My question is, what more could have been done for this child? Why didn’t the headmaster take further action instead of releasing her with a letter? Did her safety cross his mind? Was he also unaware of the dangers lurking in her life? Why did she have to find her way to the Police Station and the Police Surgery by herself? Wasn’t the good Samaritan aware that this is a child in NEED OF CARE AND PROTECTION AT ALL TIMES? Do people know about the process of reporting child neglect and/or abuse? Are people aware of the signs of abuse? It was by God’s grace that Fiona arrived at her destination in one piece.

Many times family friends, neighbours and relatives, are aware that a child is being mistreated. Sometimes we may not be sure if what we suspect is indeed the case and opt to ignore it or justify it to ourselves to avoid being entangled in the mess. But this is not good enough. We must be responsible for one another and for our children. “It takes a village to raise a child”. If we note a parent or caregiver abusing a child, be it verbally, physically, or even in silence, please place yourselves in the shoes of this child. What would you want done for you or your own child?
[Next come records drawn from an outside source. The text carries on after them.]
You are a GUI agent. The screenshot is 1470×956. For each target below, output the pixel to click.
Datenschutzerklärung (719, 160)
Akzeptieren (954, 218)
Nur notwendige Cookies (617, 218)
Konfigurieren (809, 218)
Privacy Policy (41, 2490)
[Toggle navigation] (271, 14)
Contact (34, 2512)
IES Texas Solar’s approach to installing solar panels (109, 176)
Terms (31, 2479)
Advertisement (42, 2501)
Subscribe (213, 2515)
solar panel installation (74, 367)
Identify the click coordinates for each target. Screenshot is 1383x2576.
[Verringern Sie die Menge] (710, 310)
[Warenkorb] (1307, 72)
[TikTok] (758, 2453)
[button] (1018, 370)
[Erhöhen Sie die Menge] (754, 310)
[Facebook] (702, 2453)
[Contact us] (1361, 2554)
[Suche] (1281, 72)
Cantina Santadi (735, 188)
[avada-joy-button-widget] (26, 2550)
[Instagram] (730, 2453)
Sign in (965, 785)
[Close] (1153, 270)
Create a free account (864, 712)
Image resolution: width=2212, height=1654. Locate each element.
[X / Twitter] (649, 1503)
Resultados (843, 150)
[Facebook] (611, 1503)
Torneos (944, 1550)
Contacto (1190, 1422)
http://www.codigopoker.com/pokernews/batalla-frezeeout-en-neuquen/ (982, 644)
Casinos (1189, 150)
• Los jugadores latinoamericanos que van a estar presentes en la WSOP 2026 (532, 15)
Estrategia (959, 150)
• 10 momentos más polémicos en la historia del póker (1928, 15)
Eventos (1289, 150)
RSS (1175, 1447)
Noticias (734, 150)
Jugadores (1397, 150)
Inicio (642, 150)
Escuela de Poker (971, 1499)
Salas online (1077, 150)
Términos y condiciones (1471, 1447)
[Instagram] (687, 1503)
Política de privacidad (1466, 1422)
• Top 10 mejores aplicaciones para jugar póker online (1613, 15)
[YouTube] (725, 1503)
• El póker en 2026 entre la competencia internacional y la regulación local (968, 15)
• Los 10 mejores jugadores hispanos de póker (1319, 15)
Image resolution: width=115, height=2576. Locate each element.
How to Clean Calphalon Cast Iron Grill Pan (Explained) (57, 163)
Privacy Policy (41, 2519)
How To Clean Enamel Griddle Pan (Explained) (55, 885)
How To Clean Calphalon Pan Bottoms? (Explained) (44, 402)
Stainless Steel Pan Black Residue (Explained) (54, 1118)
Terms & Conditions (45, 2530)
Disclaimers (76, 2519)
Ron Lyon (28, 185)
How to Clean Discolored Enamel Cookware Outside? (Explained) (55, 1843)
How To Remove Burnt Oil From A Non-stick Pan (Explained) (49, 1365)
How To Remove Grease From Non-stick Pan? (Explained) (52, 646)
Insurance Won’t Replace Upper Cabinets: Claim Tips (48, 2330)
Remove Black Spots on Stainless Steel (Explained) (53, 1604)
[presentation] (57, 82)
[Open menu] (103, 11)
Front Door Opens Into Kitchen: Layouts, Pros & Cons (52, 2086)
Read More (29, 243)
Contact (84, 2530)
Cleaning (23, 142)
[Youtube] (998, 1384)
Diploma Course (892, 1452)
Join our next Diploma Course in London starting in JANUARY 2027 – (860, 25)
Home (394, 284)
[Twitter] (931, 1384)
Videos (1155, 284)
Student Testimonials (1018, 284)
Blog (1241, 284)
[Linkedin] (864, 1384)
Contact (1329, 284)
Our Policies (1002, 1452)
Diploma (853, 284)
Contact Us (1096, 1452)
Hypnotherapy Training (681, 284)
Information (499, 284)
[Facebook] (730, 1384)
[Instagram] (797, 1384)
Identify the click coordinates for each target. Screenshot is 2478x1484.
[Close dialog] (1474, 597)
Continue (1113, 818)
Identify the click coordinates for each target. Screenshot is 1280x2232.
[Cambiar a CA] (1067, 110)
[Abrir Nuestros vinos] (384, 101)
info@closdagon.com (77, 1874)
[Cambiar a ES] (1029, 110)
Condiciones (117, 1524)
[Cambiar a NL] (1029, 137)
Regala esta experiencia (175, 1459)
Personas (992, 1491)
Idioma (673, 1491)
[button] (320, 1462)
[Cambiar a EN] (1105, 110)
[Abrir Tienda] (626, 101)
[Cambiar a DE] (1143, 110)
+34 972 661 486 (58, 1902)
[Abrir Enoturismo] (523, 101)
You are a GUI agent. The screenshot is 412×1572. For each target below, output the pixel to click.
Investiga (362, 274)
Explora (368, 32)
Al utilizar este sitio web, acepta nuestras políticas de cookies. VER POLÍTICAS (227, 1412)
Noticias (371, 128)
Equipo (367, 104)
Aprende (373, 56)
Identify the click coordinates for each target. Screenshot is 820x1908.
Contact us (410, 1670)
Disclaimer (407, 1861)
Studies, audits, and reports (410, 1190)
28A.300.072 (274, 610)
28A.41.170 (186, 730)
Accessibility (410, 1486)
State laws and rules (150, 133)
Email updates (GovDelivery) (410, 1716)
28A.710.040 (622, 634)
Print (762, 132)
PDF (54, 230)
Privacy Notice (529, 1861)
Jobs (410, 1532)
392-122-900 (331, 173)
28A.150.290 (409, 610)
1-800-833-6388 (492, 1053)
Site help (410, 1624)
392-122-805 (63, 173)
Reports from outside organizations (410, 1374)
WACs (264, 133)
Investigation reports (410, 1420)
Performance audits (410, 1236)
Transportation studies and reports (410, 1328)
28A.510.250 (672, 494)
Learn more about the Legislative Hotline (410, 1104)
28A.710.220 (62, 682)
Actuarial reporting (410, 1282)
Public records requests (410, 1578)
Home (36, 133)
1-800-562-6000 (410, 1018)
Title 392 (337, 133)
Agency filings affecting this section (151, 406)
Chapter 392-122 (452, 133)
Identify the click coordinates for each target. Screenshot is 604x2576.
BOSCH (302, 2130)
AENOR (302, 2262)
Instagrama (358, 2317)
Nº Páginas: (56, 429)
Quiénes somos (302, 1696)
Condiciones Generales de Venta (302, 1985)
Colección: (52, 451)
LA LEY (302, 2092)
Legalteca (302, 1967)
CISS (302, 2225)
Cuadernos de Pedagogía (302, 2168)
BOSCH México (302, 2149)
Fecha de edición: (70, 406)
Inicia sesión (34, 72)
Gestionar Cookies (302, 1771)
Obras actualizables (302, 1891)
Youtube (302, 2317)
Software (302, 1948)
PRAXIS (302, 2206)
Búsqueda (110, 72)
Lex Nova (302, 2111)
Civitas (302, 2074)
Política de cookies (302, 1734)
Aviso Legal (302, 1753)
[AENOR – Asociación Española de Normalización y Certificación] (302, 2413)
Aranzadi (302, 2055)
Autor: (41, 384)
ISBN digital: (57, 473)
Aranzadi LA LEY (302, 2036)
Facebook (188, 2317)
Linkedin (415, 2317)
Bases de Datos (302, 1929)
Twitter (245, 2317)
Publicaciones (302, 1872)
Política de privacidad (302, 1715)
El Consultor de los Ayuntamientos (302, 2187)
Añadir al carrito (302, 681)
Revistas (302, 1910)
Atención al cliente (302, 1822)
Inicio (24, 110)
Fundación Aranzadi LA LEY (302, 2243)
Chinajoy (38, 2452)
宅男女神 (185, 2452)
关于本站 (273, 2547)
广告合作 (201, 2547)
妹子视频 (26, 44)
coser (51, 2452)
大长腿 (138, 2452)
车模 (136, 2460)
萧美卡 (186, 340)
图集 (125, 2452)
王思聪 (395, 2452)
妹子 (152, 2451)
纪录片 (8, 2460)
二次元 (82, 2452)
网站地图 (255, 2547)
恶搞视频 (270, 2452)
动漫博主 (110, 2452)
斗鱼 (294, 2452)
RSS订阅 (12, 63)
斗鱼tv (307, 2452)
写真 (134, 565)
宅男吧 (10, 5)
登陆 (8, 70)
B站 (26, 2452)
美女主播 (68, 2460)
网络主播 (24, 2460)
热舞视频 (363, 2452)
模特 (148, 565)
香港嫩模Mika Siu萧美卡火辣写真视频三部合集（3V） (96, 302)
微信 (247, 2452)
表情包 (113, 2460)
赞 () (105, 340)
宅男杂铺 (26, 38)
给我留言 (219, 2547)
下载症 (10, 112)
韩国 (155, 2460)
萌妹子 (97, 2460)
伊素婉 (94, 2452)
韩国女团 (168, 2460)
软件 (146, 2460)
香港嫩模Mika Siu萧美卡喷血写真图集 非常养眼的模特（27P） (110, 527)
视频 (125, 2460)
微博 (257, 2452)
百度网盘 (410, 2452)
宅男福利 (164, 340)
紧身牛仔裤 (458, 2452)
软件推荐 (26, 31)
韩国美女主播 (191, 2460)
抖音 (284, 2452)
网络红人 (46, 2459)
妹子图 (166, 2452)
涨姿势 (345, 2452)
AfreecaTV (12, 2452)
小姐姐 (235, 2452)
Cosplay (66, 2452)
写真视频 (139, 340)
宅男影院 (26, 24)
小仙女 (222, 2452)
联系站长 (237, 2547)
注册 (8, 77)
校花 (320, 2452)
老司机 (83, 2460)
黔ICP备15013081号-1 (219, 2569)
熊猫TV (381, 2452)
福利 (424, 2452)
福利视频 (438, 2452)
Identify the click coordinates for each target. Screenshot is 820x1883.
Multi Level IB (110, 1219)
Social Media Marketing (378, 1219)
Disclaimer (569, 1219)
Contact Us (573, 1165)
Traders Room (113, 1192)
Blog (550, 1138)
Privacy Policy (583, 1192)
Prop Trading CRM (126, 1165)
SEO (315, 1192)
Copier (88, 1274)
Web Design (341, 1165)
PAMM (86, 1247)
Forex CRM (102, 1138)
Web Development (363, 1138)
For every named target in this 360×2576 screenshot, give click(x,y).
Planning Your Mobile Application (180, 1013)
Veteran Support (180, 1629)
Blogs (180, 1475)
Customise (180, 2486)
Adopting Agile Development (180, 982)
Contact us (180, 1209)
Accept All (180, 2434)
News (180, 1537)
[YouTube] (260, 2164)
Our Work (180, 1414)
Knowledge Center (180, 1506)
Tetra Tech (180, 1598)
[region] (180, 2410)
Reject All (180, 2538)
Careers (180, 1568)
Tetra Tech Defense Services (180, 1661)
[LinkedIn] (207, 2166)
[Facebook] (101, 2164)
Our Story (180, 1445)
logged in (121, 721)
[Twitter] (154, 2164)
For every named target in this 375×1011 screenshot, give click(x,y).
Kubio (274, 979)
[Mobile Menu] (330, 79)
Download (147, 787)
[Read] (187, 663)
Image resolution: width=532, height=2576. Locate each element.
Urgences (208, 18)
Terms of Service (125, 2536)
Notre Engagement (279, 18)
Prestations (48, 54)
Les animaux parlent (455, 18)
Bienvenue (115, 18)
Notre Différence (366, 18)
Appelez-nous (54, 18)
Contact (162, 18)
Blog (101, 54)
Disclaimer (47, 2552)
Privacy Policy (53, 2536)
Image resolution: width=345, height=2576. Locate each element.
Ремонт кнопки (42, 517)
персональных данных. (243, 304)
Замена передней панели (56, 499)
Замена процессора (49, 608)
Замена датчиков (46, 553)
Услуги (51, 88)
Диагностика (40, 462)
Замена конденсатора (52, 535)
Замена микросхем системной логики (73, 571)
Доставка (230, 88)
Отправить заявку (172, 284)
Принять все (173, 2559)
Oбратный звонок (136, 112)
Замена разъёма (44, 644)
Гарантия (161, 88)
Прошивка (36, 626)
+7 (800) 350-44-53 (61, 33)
It is crucial that we break the silence! It’s better to be too careful, than to turn a blind eye! If you suspect something is not right, blow the whistle!

Below is a simplified reporting process.

I will stop this story here and now highlight a few useful tips in the event one comes across such a situation.



Black eyes

Strange gait

Bruises and grazes in unusual parts (common areas injured from falls during play are the elbows, knees, forehead)

Whip marks

Hand print bruises on the face

Scratch marks on the cheeks and neck

Broken bones with no explanation

Multiple injuries at different stages of healing

Weak unhealthy-looking individual without explanation (eg kwashiorkor in an area where food is present)

Poor dental hygiene



Withdrawn, sad, low mood

Crying a lot

Fearful, especially when a particular person is present

Fear of going to school or going home

Sudden separation anxiety


Regressed milestones: bedwetting after the child had previously stopped

Urinary and stool incontinence



Dirty unkempt child

Child roaming around unsupervised.

Supervised but caregiver doesn’t take measures to avoid accidental injuries, eg. playing around a “jiko”(charcoal burner).



Reporting can be done at any Children’s Office, or a Police station.

Whenever possible ensure a Children’s Officer is informed about this incident.

When reporting at a Police Station, ensure you receive an OB number!

Alternatively, anyone can report by dialing 116 Child Helpline and report anonymously.